Context within the EU health innovation ecosystem
The EIC under Horizon Europe funds high risk innovation through grants and blended finance. EMA provides scientific and regulatory advice but does not fund development. Efficient collaboration can help EIC backed projects navigate complex pathways that often span medicines law, the Medical Device Regulation and the In Vitro Diagnostic Regulation. The PRIME scheme and Orphan Drug Designation can de risk investment for therapeutics, while early ITF briefings can channel emerging modalities such as advanced therapies, synthetic biology or software driven interventions into the right evidence plans. Diagnostics and digital health developers frequently face fragmented guidance between EU and national levels. Clearer signposting and joined up advice can reduce duplication and accelerate compliant innovation.
Practical next steps
Locate the survey link on the EIC Community announcement and schedule time ahead of the 27 March 2026 deadline. Collate records of EMA engagements including dates, type and written outcomes. Align inputs across your team to ensure one consistent view per project. Use free text fields to propose concrete, actionable improvements that would have saved time or clarified expectations.
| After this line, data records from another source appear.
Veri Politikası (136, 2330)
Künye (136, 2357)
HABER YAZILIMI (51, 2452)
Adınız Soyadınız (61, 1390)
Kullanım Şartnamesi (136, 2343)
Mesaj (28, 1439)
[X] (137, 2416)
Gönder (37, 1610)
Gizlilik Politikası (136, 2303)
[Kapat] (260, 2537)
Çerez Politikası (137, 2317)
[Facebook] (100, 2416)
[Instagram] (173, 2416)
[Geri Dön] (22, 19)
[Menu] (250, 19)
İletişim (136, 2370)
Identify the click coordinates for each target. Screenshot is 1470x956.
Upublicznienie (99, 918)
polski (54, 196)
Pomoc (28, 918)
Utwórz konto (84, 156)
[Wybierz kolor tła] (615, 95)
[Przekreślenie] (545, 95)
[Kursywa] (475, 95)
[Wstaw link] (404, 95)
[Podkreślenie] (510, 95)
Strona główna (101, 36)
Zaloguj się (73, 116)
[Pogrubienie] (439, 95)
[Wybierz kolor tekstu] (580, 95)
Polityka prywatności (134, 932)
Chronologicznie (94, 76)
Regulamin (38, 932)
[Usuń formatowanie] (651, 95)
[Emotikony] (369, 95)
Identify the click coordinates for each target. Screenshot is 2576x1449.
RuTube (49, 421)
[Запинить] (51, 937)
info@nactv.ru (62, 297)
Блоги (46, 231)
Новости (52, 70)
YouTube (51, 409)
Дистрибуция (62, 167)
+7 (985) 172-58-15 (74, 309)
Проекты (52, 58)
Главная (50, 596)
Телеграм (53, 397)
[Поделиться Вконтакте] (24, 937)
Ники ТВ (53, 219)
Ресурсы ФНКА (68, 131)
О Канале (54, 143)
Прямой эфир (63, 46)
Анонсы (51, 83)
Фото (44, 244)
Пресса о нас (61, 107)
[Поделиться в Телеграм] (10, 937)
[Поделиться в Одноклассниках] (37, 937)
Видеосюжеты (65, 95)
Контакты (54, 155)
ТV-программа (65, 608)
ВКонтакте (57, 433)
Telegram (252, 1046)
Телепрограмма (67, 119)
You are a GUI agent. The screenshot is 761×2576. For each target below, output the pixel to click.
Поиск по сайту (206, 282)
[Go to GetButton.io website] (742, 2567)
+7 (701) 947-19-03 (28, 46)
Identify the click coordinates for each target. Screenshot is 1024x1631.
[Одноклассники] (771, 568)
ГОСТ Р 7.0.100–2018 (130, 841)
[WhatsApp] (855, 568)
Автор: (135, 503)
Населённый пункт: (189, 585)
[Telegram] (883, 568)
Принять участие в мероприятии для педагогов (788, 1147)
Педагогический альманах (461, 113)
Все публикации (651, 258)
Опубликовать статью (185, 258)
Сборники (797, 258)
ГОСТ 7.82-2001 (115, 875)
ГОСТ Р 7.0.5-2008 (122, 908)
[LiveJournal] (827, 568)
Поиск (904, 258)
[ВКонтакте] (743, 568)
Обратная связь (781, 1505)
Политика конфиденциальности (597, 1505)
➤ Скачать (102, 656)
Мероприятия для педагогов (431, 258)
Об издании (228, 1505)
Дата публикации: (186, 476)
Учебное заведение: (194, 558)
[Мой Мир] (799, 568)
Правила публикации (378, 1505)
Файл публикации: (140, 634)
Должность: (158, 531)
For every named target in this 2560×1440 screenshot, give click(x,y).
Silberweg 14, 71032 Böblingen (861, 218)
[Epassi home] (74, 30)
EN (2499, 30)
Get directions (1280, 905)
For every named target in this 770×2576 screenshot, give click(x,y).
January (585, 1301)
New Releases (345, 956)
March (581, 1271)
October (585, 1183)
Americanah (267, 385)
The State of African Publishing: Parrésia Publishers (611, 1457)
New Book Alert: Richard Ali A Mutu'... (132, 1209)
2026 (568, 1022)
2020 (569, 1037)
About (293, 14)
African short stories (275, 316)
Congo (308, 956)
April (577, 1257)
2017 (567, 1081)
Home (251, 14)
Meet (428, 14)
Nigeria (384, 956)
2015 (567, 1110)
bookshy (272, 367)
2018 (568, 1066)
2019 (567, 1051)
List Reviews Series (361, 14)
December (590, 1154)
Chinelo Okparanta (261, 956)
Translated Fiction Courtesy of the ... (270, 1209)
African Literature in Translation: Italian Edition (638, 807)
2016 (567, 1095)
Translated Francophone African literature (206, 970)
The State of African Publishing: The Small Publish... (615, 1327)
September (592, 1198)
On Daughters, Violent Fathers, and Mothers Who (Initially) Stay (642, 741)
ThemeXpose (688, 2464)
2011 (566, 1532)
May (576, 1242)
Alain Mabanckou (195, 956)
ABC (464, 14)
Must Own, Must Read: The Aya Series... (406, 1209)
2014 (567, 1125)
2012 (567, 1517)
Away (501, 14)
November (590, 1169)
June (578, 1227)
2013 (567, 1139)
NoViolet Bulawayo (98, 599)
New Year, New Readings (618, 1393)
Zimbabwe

About the EIC–EMA collaboration
The collaboration between the European Innovation Council and the European Medicines Agency has been established in recent years to support companies developing innovative health products. This survey is part of an ongoing effort to understand beneficiary experience and identify opportunities to improve how innovators are connected to and supported by EMA procedures. The value of the initiative ultimately depends on execution details such as response times, clarity of guidance and connectivity across regulatory silos where products straddle categories.